Systems Biology Framework Unravels Molecular Substrates Underlying Comorbidity Between Parkinson’s and Crohn’s Disease

In an era of global aging, the escalating burden of chronic disease comorbidity presents a major clinical challenge, making it imperative to decipher the molecular underpinnings of such links to advance diagnostics and therapies. The mechanistic basis for the comorbidity between Parkinson’s and Crohn’s disease, in particular, remains obscure. Systems biology framework in the current study deciphers this enigmatic nexus by integrating genetic architecture with tissue-specific functional genomics and pathway network. A significant shared genetic landscape is established, converging on host-pathogen interactions and barrier integrity. Translating this to a functional context reveals profound transcriptional synergy, wherein the blood milieu in Crohn’s disease is highly aligned with the substantia nigra pathological state of Parkinson’s disease.
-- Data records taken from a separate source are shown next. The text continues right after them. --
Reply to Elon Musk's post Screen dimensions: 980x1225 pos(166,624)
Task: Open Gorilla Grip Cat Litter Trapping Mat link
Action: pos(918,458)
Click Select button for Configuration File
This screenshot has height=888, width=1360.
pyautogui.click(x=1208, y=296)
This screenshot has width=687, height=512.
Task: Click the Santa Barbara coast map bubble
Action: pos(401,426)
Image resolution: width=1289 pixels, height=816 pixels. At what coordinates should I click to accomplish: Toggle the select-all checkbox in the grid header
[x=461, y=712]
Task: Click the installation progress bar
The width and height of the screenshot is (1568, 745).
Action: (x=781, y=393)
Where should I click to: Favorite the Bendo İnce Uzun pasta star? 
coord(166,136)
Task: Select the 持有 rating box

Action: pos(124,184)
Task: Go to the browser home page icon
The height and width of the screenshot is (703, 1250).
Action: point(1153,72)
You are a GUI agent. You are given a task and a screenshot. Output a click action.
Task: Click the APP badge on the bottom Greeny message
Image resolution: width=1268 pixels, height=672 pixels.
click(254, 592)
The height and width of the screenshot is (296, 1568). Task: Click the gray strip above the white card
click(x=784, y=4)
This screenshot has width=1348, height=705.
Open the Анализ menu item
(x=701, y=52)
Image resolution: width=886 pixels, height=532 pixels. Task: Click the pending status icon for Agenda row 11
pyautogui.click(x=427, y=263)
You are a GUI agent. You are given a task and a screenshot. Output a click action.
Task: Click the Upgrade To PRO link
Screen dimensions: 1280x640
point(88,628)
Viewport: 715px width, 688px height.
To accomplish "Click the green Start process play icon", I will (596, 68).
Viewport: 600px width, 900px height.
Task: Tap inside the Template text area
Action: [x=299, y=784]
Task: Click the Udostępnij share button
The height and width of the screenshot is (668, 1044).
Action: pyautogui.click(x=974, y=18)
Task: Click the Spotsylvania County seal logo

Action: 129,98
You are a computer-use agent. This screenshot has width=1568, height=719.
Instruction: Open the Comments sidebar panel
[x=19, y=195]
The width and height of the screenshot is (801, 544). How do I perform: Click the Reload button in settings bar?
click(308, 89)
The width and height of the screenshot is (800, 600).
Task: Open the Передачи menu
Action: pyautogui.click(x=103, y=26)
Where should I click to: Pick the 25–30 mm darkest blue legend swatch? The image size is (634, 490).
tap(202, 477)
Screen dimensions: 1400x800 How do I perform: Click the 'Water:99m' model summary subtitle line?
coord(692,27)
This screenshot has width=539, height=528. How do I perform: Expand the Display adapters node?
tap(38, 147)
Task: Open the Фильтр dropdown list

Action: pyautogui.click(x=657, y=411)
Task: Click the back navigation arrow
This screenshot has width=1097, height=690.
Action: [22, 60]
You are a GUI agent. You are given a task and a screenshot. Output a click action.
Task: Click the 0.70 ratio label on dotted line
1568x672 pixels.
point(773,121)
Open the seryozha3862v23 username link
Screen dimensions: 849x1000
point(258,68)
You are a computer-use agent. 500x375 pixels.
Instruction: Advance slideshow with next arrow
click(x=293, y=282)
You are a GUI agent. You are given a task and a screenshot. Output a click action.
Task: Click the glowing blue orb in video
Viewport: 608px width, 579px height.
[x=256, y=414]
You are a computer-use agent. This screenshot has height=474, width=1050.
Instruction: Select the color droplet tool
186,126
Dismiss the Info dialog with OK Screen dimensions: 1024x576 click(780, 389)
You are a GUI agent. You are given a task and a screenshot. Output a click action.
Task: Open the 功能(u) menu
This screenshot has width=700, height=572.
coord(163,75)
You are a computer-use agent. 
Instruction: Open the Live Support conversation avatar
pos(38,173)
The physical conduit for this aberrant crosstalk is identified as a sequential breach of the gut epithelial, gut-vascular, and blood-brain barriers. These findings culminate in a cohesive “gut-blood-brain axis” model, positing a directional cascade where peripheral inflammation in Crohn’s disease directly facilitates central nervous system degeneration. This work reframes the etiology of Parkinson’s disease, positioning peripheral inflammatory triggers as direct contributors to neurodegeneration and offering a new paradigm for therapeutic intervention.